++++ Data shown

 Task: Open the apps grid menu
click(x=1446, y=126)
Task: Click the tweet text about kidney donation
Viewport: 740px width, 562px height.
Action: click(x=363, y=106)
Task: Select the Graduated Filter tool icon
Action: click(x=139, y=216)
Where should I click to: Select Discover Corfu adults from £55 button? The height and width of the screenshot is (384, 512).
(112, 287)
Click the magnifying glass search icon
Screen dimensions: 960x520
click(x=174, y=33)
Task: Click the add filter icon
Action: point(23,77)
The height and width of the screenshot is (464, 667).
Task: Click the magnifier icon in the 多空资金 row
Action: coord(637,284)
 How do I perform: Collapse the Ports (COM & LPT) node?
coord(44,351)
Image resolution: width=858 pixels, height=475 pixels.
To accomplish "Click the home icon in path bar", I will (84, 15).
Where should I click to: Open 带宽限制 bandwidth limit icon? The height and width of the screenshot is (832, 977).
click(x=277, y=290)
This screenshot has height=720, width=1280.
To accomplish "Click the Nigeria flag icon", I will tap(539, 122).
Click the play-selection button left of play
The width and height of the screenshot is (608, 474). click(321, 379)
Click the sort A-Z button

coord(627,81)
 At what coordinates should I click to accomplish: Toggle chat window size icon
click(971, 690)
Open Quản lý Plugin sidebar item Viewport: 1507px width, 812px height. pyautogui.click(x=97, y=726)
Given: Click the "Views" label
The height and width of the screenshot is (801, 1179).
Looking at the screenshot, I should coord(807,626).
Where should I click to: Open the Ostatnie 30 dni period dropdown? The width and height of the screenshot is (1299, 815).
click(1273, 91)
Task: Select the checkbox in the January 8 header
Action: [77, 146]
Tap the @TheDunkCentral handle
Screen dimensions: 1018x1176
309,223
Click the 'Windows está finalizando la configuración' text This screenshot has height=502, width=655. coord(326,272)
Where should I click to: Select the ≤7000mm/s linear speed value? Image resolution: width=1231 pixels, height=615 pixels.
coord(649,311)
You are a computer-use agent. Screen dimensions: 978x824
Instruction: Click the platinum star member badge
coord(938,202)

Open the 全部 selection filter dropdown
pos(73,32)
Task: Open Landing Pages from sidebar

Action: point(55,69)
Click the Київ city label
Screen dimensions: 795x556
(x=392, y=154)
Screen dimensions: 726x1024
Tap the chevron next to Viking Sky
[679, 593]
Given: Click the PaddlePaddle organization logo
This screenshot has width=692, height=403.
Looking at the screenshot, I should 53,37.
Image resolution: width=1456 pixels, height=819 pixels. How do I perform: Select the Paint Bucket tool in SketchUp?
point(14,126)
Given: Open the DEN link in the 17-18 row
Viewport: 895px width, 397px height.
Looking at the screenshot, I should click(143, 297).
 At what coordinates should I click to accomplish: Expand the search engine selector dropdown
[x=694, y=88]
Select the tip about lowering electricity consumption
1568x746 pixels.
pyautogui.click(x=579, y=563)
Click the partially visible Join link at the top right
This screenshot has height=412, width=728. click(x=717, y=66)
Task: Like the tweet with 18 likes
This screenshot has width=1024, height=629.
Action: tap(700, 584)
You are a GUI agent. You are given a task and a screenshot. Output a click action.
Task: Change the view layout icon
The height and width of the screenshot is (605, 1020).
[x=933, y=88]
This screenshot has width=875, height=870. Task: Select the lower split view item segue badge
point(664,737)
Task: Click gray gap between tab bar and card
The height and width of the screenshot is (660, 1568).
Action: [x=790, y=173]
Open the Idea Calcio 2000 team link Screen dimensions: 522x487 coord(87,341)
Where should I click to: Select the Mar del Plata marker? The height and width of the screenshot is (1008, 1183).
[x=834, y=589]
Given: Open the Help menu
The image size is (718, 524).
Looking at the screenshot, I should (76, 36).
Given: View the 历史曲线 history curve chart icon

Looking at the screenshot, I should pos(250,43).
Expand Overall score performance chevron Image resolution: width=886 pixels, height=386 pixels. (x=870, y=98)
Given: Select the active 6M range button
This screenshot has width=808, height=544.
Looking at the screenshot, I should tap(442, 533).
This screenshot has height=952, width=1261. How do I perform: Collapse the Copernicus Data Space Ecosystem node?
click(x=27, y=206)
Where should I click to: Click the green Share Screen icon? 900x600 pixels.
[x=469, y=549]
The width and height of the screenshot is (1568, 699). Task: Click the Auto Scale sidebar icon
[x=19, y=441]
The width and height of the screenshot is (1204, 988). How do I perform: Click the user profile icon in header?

++++++++

For every line of the records above that holds the word "agent", count one, and state the total only.

● **Response to this task**
2